One woman, a Queen of Swords, told me some things about just saying what needs to be said, saying what people may not want to hear, getting it done and how sometimes it sounds harsh, but she has incredible compassion for people. She is a Sagittarian and did I know what she means. Her reading had the Eight of Swords, referred to as the Victim Card.  I told her I didn't get the sense that it was referring to her but more to people around her.  She has ten people in her care, two are soon leaving, and just this morning she told them they have a choice to either play the victim or take control of their lives.  She also told me she took herself out last night with friends and they went to dinner and dancing at a place called Maverick's and asked if I had heard of it.

The young woman she brought with her, a very at risk gal, sat down for a reading.  She was new to Tarot but used some of her counselor's oracle cards. What powerful cards appeared for such a delicate question.  When I told her that as The Magician she has every tool she needs to bring about the change she wants to see, she beamed.  And then the Ace of Fire appeared followed by The Wheel of Fortune. In this deck, The Wheel is represented by Archangel Michael and when I asked her if she ever works with him, she pulled her medallion out from under her sweatshirt and she was radiant with hope.  She told me other people had told her it's up to her to make changes in her life, but "to hear it from you, you don't even know me" really hit home for her.
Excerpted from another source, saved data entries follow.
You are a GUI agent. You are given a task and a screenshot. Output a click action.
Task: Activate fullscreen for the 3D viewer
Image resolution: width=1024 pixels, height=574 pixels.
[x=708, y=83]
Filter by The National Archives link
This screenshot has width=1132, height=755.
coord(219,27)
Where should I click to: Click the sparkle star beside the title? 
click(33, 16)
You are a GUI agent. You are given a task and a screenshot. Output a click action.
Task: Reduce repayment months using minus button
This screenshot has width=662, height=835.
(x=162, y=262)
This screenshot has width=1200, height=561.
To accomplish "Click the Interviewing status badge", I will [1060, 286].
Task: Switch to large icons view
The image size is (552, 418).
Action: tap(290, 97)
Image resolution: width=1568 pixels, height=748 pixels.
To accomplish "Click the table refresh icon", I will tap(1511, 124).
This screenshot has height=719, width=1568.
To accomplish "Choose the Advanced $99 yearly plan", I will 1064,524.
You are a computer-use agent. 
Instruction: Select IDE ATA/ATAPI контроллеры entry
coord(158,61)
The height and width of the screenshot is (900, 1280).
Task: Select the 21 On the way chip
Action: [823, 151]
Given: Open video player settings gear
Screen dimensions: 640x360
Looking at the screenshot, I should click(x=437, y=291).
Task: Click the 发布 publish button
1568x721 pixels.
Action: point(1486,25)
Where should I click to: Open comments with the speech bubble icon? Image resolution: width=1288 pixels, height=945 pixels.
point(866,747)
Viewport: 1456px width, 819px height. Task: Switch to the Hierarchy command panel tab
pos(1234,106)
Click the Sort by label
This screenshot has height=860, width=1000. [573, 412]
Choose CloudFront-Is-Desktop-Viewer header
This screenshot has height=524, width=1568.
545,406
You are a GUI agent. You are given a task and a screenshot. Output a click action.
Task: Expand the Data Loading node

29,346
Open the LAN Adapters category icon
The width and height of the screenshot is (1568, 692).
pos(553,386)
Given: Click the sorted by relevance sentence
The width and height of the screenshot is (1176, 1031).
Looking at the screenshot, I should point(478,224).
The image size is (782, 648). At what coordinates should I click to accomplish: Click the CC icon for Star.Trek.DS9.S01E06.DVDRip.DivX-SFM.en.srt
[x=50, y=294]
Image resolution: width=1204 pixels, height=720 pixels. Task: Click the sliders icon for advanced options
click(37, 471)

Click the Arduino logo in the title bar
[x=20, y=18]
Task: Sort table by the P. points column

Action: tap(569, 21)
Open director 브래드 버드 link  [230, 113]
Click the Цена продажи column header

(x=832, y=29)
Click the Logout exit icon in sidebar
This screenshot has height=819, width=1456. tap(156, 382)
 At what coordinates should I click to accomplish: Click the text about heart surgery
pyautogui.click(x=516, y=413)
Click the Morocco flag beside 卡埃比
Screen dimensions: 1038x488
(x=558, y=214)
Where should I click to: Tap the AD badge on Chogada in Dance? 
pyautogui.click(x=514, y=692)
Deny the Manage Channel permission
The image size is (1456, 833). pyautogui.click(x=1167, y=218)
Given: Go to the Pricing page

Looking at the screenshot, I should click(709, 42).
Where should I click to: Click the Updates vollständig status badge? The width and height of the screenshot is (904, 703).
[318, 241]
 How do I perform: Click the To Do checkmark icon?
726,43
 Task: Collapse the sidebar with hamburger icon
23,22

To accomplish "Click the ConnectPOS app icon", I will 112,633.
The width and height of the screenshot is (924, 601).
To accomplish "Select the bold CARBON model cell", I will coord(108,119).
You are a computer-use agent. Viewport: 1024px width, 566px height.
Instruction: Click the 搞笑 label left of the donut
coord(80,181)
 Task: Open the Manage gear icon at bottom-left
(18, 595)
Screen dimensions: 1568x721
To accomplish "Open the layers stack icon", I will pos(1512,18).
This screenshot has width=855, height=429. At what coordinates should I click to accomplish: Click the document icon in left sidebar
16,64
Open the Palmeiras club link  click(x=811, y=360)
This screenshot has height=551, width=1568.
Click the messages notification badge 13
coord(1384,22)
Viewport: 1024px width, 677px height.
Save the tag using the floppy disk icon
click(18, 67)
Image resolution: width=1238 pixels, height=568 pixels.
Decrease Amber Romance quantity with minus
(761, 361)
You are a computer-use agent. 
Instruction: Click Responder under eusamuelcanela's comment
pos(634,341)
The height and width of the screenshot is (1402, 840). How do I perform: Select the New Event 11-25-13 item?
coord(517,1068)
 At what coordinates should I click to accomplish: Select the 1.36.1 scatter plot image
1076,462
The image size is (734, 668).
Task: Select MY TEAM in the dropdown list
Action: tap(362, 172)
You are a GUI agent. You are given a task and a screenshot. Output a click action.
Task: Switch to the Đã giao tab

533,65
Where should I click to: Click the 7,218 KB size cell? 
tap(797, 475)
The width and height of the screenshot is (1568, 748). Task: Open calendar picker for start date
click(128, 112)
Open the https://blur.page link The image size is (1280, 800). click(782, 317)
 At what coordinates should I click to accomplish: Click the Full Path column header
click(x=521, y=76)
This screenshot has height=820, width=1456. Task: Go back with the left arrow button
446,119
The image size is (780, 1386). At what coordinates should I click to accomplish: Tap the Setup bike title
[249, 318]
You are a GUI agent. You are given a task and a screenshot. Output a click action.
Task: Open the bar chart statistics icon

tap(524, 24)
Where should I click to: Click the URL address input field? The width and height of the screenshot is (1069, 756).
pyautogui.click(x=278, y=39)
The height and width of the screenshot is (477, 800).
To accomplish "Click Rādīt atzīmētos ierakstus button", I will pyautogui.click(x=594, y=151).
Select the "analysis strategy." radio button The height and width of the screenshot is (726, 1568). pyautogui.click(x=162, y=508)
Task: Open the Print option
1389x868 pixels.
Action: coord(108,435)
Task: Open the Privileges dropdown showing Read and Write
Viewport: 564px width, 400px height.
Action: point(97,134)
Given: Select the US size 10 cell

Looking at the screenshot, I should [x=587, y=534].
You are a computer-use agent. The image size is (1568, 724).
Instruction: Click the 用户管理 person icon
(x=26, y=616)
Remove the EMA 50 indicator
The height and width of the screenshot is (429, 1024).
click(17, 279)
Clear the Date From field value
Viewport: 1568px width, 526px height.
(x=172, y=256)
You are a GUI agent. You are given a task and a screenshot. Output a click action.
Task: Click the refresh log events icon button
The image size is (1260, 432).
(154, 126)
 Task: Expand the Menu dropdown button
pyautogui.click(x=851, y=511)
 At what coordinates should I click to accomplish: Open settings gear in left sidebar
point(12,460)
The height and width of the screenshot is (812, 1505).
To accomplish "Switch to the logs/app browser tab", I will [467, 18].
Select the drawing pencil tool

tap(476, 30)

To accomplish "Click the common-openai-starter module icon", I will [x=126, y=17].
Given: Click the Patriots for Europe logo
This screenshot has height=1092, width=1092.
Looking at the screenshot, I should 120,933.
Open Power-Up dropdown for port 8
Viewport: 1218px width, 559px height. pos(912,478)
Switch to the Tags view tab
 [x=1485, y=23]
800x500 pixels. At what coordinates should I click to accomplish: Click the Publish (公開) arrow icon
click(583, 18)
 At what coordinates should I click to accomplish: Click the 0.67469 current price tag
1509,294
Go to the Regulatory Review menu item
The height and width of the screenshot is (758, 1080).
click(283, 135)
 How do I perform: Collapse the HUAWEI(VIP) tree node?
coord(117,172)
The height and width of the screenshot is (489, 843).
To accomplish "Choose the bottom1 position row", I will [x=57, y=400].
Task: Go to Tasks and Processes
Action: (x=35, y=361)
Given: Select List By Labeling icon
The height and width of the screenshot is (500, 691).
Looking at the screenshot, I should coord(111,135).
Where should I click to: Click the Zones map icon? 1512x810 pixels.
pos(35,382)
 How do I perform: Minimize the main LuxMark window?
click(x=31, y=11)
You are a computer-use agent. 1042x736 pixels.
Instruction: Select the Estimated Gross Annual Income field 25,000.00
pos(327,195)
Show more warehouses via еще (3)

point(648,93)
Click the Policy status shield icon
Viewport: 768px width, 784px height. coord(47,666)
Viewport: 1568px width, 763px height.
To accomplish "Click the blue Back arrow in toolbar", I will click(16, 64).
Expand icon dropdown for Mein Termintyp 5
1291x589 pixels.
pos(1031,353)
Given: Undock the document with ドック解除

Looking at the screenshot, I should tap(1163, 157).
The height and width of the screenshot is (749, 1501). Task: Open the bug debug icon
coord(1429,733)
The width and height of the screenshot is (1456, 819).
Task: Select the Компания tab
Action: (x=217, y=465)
A very patient man waited for the people ahead of him and he told me he had to come over.  He wondered if he should but this morning he had seen a bluebird and when he looked over at me, there was a Western Scrub Jay hopping around beside me, and I was wearing blue.  He told me he keeps being drawn to the area near Smith Rock; he's looked at other areas, but keeps coming back.  I said, "because I live near Smith Rock?" He didn't believe me at first and then realized I was serious.  All four cards were of the suit of Water. He said, "well, you shuffled them!" and I said, "yes, but you cut them."

The readings went on and for those who know about the cards, it was one aha! moment after another.

My last reading was with another practitioner.  We were the last two in the parking lot and the sun finally was shining right over us, a little warmth to an otherwise cool day.  She mentioned living in another country, learning to speak another language and making a new life, living in several other places, being drawn to Oregon for some reason and finding Bend to be the place she couldn't find on the East coast, and as a Sagittarius, moving and starting again is exciting.  "Do you know what I mean?"

In my world, coincidence, as is typically defined, is to be expected.  Every one of those connections enriches the journey for each of us.